Par contre, en tant que producteur de produits alcoolisés, nous n’avions pas un impact positif sur la santé. C’est pourquoi depuis deux ans nous avons choisi de produire également des boissons sans alcool. Nous avions les fruits, le personnel, les installations, les clients… la réflexion a été très simple ! Nous proposons également des vinaigres balsamiques de pomme et de poire. »

Vous parlez de vos produits comme vous racontez une histoire…

« Pour chaque produit, chaque verger, chaque fruit, on peut raconter une histoire. C’est la raison pour laquelle il n’y a qu’à Born que nous proposons notre gamme complète. Seule une partie se trouve dans les commerces du pays ou à l’étranger. Nous souhaitons inciter les gens à nous rendre visite, à venir s’imprégner du lieu, de son histoire, de l’odeur, du goût…
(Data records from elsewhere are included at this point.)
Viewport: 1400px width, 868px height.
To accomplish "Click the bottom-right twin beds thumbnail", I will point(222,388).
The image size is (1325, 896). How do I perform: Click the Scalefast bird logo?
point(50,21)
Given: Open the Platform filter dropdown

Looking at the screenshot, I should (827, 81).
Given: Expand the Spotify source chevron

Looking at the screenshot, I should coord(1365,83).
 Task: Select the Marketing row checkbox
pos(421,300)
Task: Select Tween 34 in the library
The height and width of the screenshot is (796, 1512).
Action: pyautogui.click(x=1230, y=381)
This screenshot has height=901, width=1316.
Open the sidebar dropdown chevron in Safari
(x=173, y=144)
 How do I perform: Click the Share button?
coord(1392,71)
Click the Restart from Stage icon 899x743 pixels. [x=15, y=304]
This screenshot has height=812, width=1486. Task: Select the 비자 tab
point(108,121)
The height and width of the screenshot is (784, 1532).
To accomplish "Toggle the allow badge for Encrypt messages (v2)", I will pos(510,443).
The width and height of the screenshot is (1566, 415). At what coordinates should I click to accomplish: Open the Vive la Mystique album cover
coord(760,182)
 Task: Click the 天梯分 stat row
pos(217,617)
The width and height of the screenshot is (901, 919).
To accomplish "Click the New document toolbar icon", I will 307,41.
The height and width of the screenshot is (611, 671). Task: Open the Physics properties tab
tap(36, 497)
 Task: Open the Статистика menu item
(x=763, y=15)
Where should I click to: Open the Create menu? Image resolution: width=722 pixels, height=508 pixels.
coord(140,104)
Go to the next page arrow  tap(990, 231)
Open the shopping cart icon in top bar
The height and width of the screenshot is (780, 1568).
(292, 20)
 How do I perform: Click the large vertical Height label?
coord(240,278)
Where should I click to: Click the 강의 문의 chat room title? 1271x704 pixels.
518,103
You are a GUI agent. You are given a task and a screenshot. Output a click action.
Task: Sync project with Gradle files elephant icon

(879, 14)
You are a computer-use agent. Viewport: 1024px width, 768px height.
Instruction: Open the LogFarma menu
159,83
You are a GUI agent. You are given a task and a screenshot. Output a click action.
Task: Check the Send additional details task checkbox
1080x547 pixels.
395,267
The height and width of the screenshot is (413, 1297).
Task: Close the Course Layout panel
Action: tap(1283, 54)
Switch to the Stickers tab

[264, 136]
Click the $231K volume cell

Boire un de nos produits représente tant de choses différentes. Dans la gastronomie , un restaurateur va pouvoir vous expliquer son origine, son histoire. Nous avons par exemple été très fiers de recevoir des visiteurs qui avaient été séduits par notre boisson à la fleur de sureau servie à La Distillerie et qui souhaitaient en savoir plus sur Ramborn.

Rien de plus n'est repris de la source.